● **Extracted records**:
** start **

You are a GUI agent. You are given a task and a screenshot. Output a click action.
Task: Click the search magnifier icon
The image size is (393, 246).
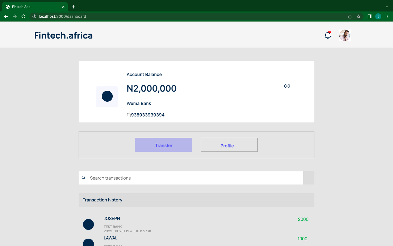click(x=84, y=178)
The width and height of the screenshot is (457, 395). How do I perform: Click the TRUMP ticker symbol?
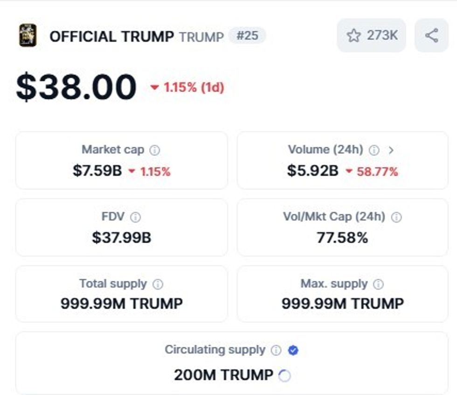[x=201, y=36]
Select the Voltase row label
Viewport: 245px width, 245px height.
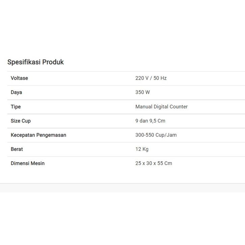pos(19,78)
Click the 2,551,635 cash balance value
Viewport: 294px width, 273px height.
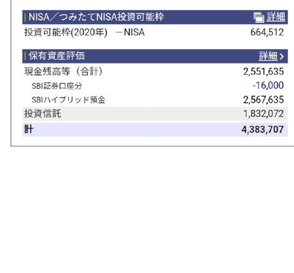[263, 72]
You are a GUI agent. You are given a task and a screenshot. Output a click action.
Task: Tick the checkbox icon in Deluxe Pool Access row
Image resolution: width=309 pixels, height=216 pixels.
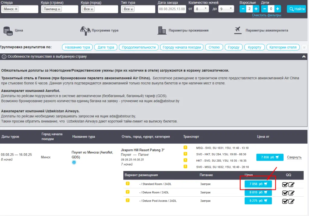pyautogui.click(x=285, y=201)
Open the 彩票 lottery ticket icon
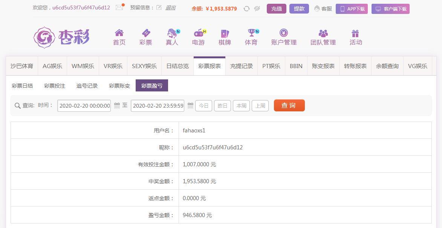Screen dimensions: 442x228 (x=146, y=33)
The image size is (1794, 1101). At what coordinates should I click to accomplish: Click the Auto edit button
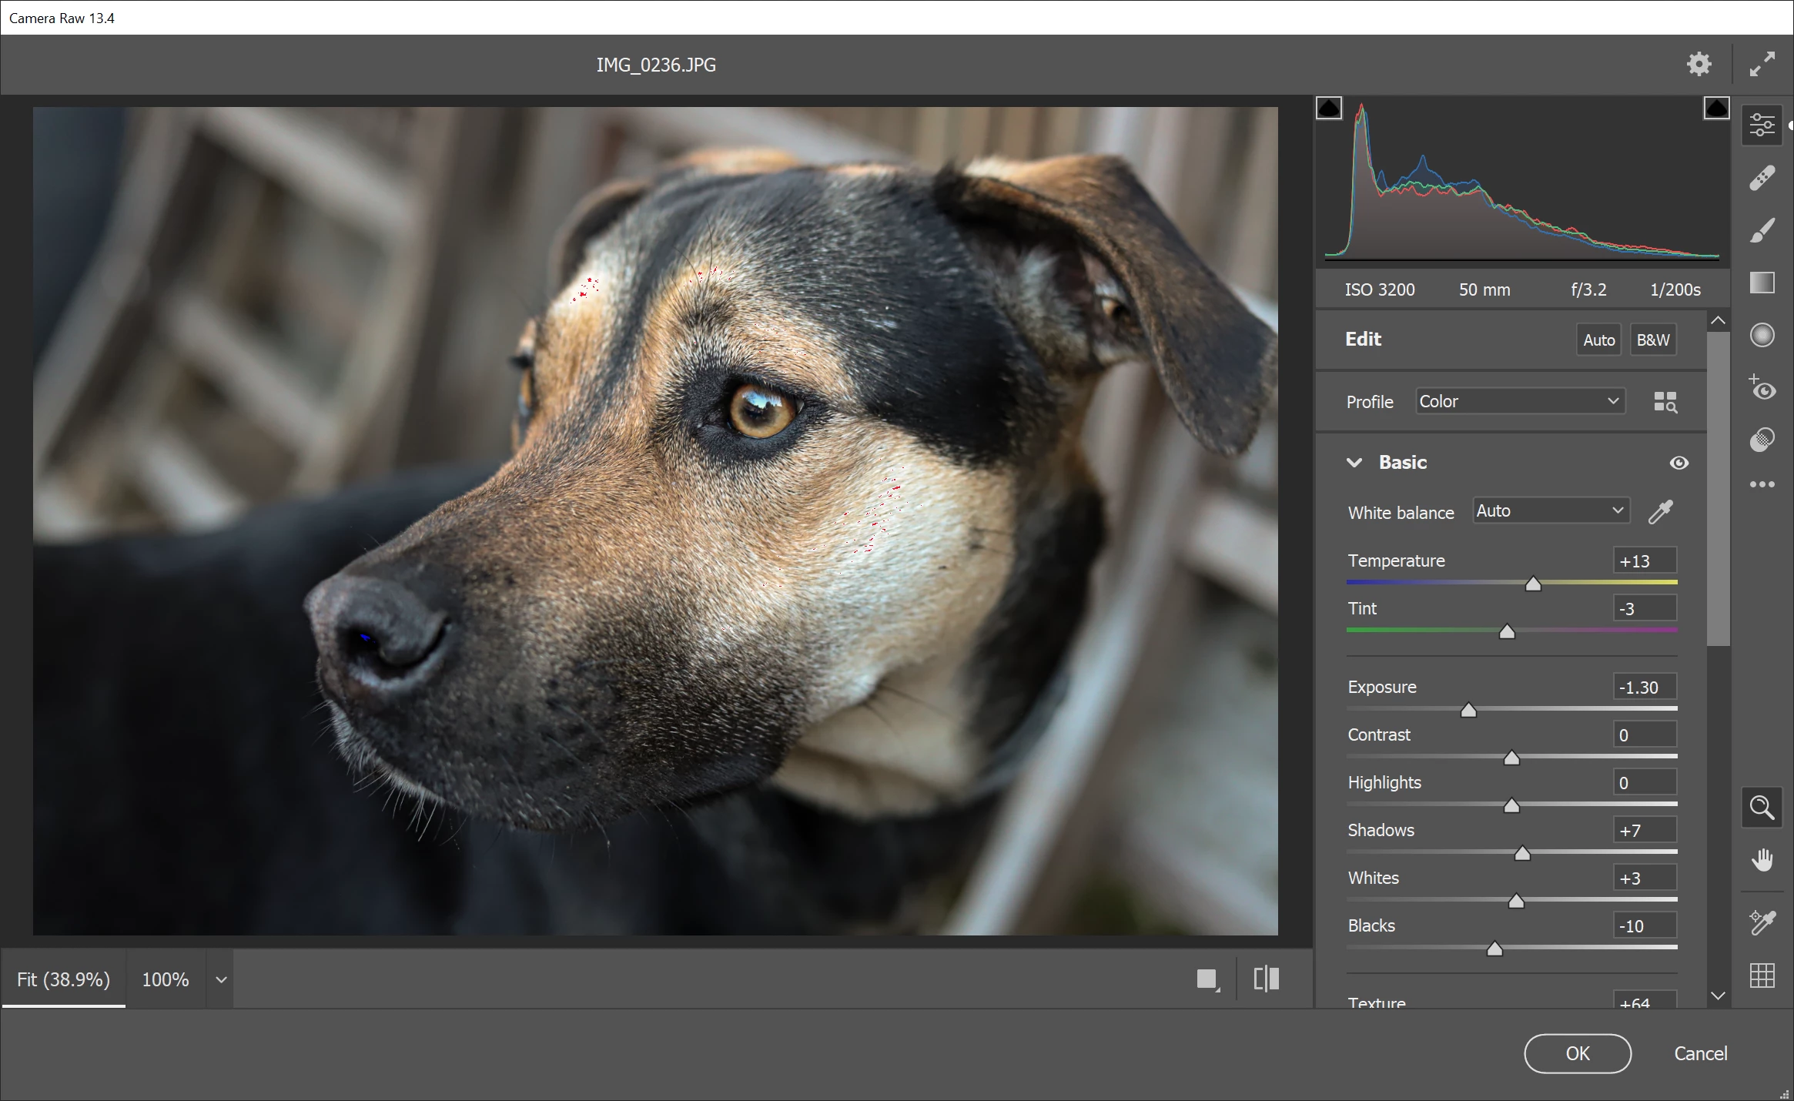point(1598,340)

** end **

● **WRITTEN PROBLEM**: Convert every line of the records above into a Markdown table with the columns "No." and "Text," giving each line its own numbered row and skipping blank lines. Leave the pictures out.

● **WRITTEN RESPONSE**:
| No. | Text |
|---|---|
| 1 | You are a GUI agent. You are given a task and a screenshot. Output a click action. |
| 2 | Task: Click the search magnifier icon |
| 3 | The image size is (393, 246). |
| 4 | click(x=84, y=178) |
| 5 | The width and height of the screenshot is (457, 395). How do I perform: Click the TRUMP ticker symbol? |
| 6 | [x=201, y=36] |
| 7 | Select the Voltase row label |
| 8 | Viewport: 245px width, 245px height. |
| 9 | pos(19,78) |
| 10 | Click the 2,551,635 cash balance value |
| 11 | Viewport: 294px width, 273px height. |
| 12 | [263, 72] |
| 13 | You are a GUI agent. You are given a task and a screenshot. Output a click action. |
| 14 | Task: Tick the checkbox icon in Deluxe Pool Access row |
| 15 | Image resolution: width=309 pixels, height=216 pixels. |
| 16 | pyautogui.click(x=285, y=201) |
| 17 | Open the 彩票 lottery ticket icon |
| 18 | Screen dimensions: 442x228 (x=146, y=33) |
| 19 | The image size is (1794, 1101). At what coordinates should I click to accomplish: Click the Auto edit button |
| 20 | point(1598,340) |